To put this into context a little more, here’s what hurts about my decision to attend law school. Sure, the student debt and the lies and the fraud and the general scam that is the legal profession and the legal education system, that all stings. But that’s a skin-deep sting. That stuff stings when I look at my bank account, when I look at my student loan bills each month, when I realize how much financial devastation that decision caused and will continue to cause. The thought that there are admissions staff and wealthy professors still sitting in comfy little offices at my law school, peddling their lies, their defective product, their overpriced trash. The thought that I spent years working as a lawyer and hating every single minute of it, that stings too, but again, only skin-deep. All that wasted time and money. It’s there every morning when I wake up, I feel it throughout the day, and it’ll be there when I go to sleep at night. For the past decade, and for the next. Then when the financial hardships and memory of law school are a distant past, that skin-deep stinging will fade.
But what really hurts, what really will last forever, is the ache deep in my bones, far away from the direct effects of law school. Forget the financial stinging, the wasted years, forget all of that. It’s nothing compared to this crushing ache. And this ache is caused not by money or lawyers or professors, not by regrets over time wasted in law school classrooms and late nights spent with client files. The ache, the sickening, excruciating, but quiet ache underneath all of it, is caused by the realization that I gave up something I loved doing for law school. I gave up a regular job in a field that had interested me since I was a child, nothing that would make me rich, but something that I was interested in, something that was moderately stable, just a regular, little old job; the kind of job that if you had asked me at age 10, 15, and even 20, I would have said would suit me just fine. Then law school came along, with its lies and “you can do better than that, you can be more than just that, you can be a better one of those with a JD”.

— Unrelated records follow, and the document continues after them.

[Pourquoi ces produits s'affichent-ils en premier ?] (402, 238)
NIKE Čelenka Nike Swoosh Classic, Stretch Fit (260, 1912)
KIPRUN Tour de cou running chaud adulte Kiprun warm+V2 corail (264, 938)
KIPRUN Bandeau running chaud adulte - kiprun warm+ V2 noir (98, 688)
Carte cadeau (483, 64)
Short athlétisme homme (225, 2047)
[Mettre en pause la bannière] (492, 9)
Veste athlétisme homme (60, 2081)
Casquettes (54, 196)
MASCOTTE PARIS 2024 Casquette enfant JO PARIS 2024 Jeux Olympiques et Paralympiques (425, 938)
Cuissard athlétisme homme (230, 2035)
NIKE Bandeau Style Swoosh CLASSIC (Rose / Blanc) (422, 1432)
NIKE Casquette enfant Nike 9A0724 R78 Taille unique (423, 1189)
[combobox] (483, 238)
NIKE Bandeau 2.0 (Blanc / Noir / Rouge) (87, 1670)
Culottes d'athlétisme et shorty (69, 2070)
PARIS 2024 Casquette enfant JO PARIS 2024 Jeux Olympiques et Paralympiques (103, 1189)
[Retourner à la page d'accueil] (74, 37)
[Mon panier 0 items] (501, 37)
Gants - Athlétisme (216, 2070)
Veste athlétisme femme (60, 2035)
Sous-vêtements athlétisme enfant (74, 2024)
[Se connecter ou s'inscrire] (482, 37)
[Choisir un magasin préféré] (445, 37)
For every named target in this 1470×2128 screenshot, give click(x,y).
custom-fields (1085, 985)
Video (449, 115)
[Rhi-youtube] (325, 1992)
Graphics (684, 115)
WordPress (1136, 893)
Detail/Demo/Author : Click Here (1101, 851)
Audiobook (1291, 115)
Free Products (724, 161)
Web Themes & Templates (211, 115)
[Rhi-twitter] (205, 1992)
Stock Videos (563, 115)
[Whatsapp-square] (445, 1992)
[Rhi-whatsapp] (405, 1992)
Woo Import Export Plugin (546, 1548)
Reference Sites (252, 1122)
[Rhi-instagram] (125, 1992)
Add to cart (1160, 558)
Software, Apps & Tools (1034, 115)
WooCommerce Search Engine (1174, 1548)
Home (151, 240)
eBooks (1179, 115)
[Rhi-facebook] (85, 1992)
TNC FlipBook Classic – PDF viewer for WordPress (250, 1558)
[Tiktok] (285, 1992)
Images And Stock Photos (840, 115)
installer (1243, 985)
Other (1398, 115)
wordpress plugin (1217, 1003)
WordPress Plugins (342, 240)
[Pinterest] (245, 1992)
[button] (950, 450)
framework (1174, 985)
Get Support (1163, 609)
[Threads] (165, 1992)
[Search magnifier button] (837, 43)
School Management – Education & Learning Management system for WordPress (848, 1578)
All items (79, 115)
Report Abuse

That’s what aches. The fact that I gave up so quickly on something that I enjoyed, something that I was suited for, something that would have been just fine. Not the fact that my first choice (JD) has caused a decade of depression, stress and financial ruin, but the fact that the thing I relegated to merely an “opportunity cost” is what I should have been doing with my life. It’s an ache that I gave up what I had worked towards for the large part of my life until my last couple of years of college, until I started curiously clicking on law school websites and falling into the trap.
It’s the ache that is caused not by doing something wrong and screwing up, but by hurting someone who trusted you in the process. The mistake can be fixed. The betrayal can't.
The loss of the opportunity is what I will always regret, not the failure of the decision to attend law school. Nothing will ever replace that. I don’t regret setting foot in law school as much as regret handing in my two weeks’ notice to my boss before going to law school. I regret giving up what I had more than I regret the utter waste of time and money that law school and a legal career has been. What's worse is that I would have regretted turning my back on this even if I was currently a successful lawyer.
Could I go back to it? Meh, too old, too in debt, not the person I used to be. That door is closed. Could I do other things? Sure, and I’m working on that, but none will replace that bygone betrayal.
Don’t overlook what you’re treating as a mere opportunity cost. Chances are, that’s the real opportunity.